McConnell went on to play for several years in the country rock band Kudzu Kings, eventually leaving to devote his time to opening a guitar store in Oxford Square in Oxford, Mississippi.

In 2002, following Widespread Panic guitarist Michael Houser's diagnosis of pancreatic cancer, McConnell and saxophone player Randall Bramblett were asked to accompany the band on their summer tour. Initially, McConnell sat in for a few songs per show to support Houser's playing, however, when Houser was unable to complete the tour, McConnell filled in as the lead guitarist. McConnell was named as the new lead guitarist in the band following Houser's death in August 2002.

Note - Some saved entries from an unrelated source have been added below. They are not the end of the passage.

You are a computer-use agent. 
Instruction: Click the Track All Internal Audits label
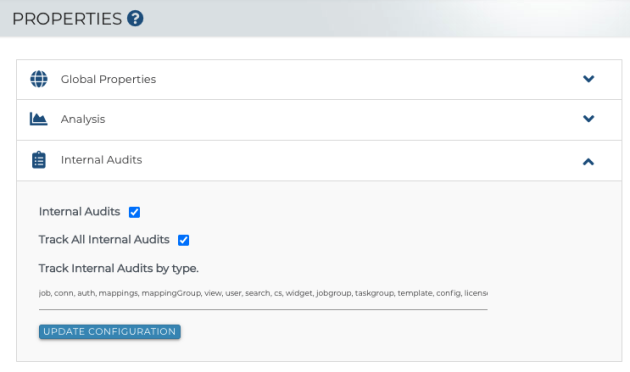tap(104, 239)
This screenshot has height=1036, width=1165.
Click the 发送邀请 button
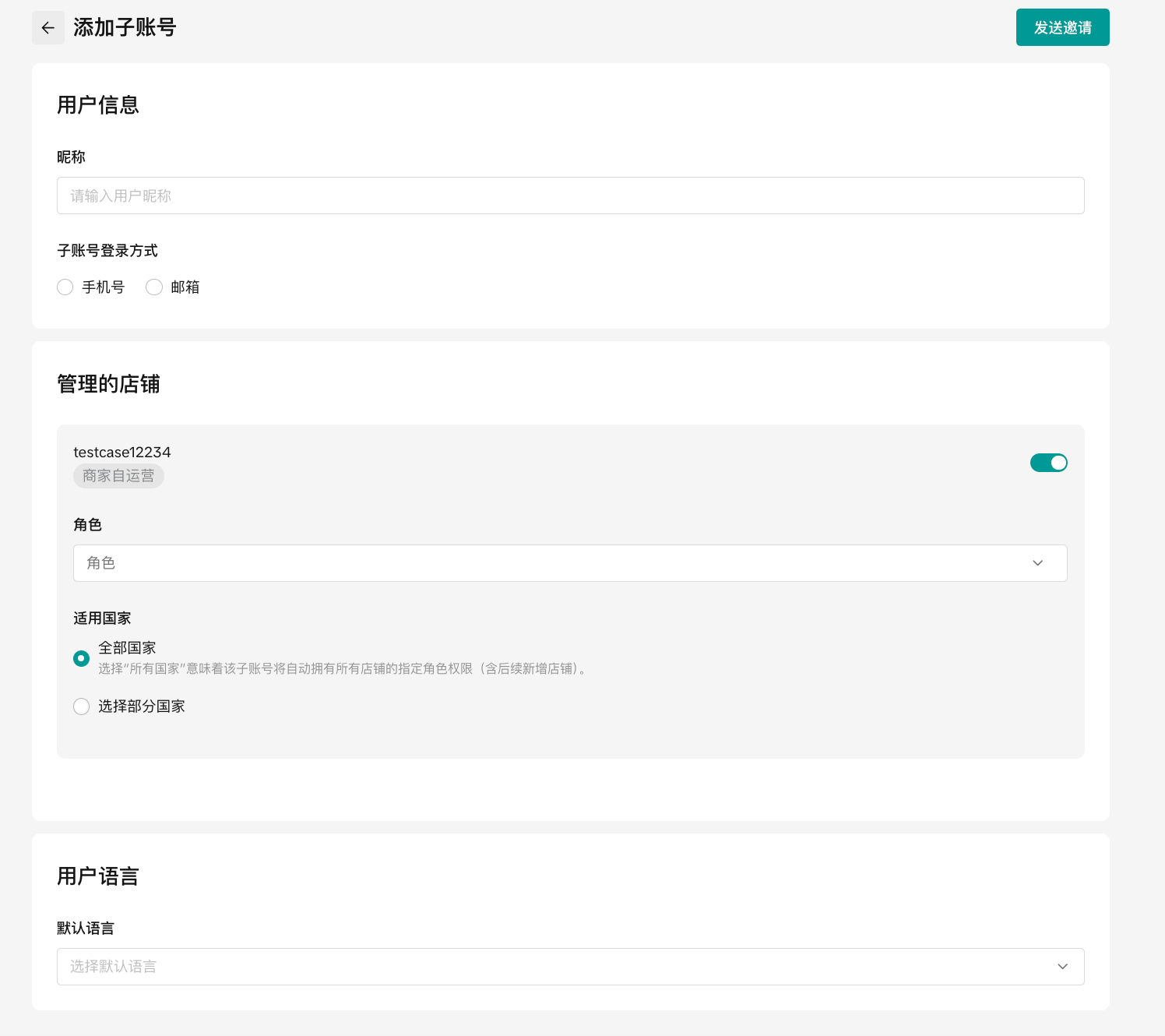tap(1062, 28)
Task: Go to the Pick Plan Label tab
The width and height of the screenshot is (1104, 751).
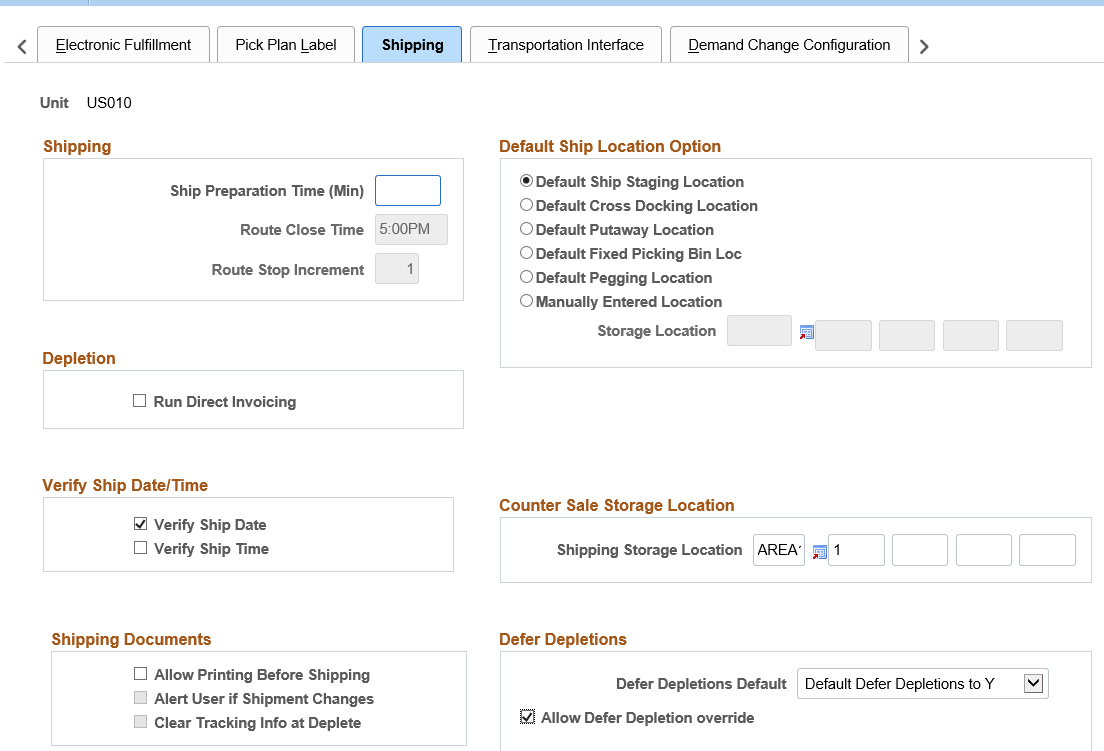Action: point(286,45)
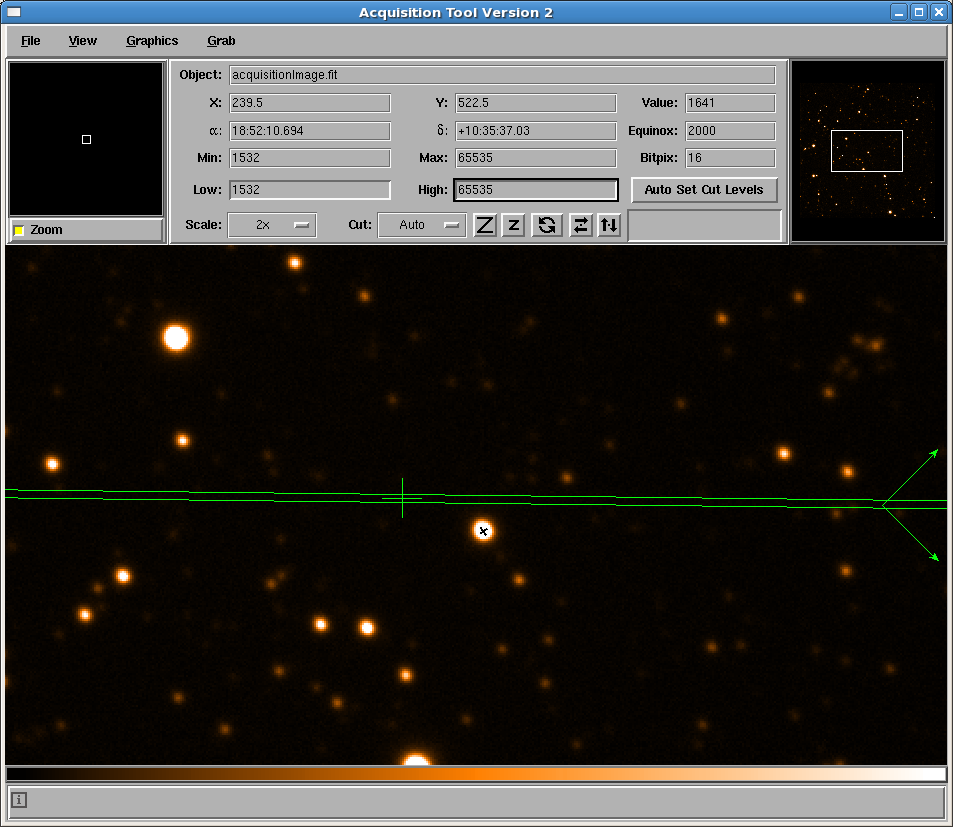Open the View menu
The image size is (953, 827).
point(83,41)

McConnell served as Widespread Panic's lead guitarist from 2002 to 2006, recording two studio albums and three live albums with the band. His last show with the band was on July 30, 2006, in St. Louis, Missouri.

In 2008, McConnell began performing with a new band: George McConnell & The Nonchalants, releasing songs exclusive to a website that he hosted which were meant to feel nostalgic.

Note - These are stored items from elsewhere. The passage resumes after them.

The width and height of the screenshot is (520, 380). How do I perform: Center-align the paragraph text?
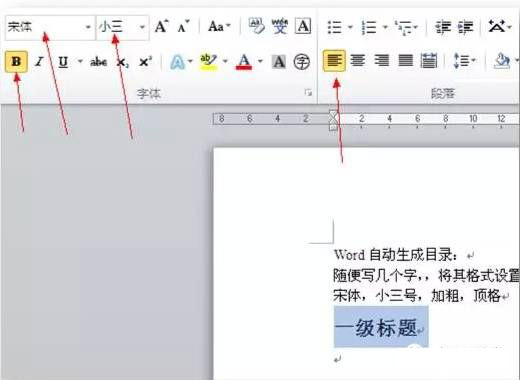358,61
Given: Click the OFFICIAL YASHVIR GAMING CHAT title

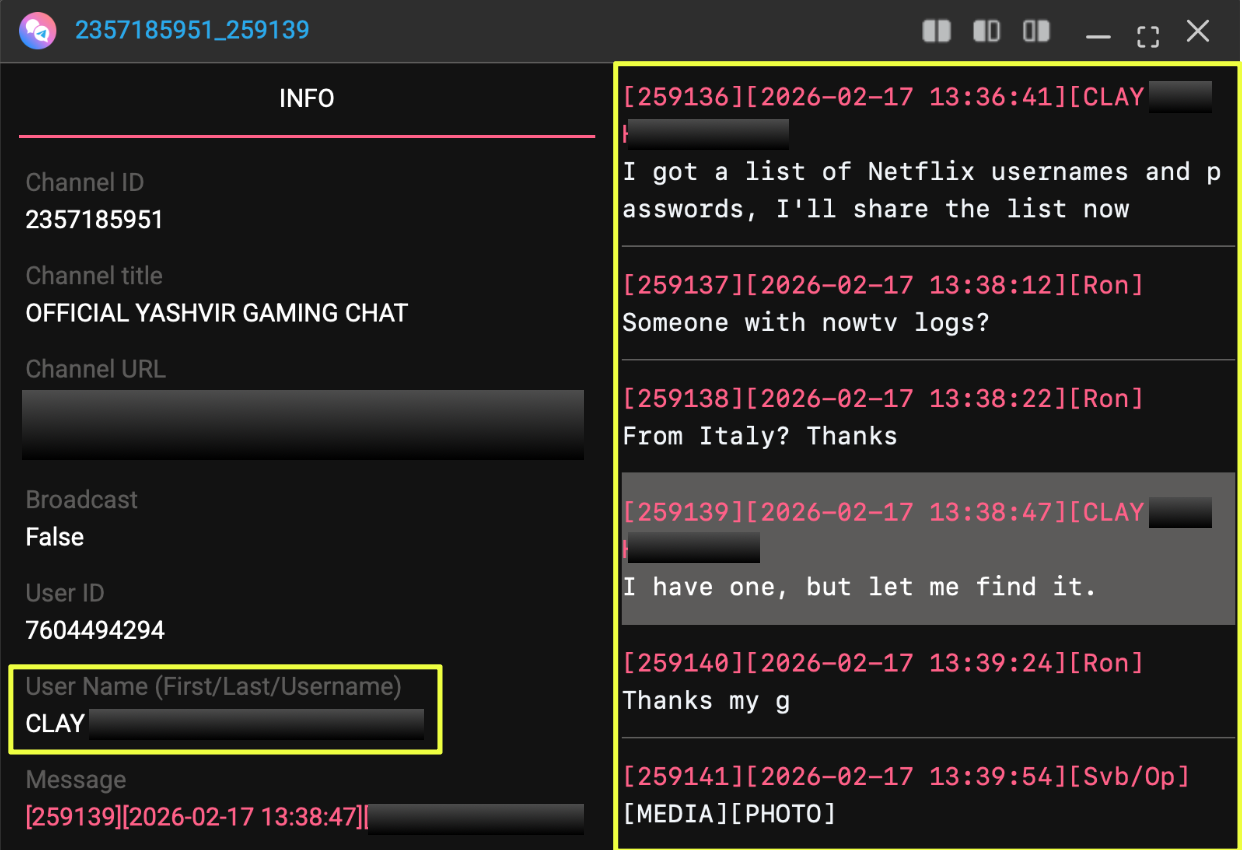Looking at the screenshot, I should click(216, 313).
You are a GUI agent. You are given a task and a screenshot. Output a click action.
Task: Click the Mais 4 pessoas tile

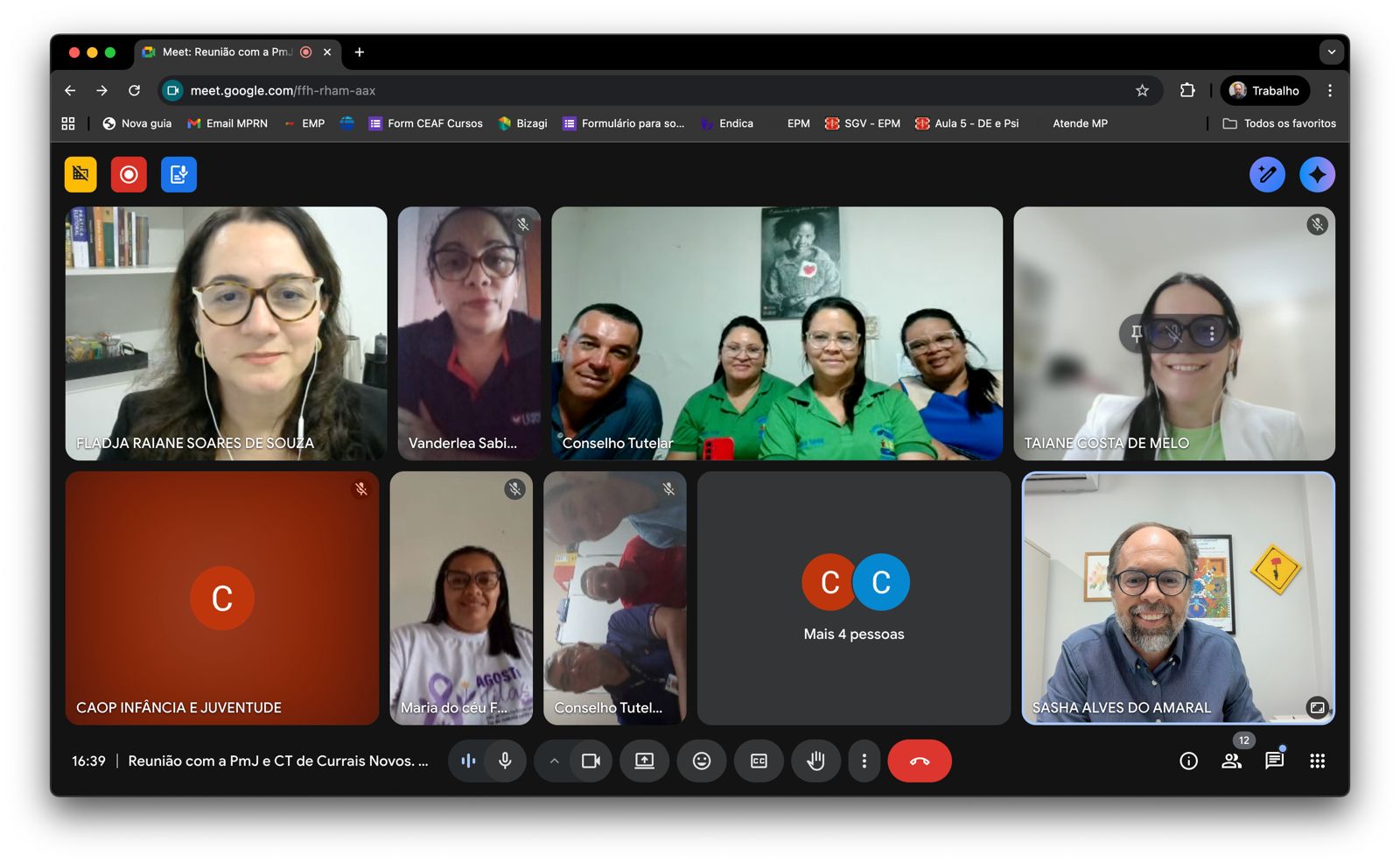[853, 598]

In 2012, George McConnell was asked to fill in for guitarist John Neff for a series of year-end shows for the Drive-By Truckers.

On March 27, 2014, George McConnell was the subject of the Mississippi Public Broadcasting television show "Oxford Sounds" along with Mississippi heavy metal group The Cooters. The TV show was broadcast statewide on public television. George McConnell & The Nonchalants played three songs on the show, including "A Thousand Things," "Must Not Mind," and the Beanland classic "Doretha," followed by an interview of McConnell by Cooters' frontman Newt Rayburn.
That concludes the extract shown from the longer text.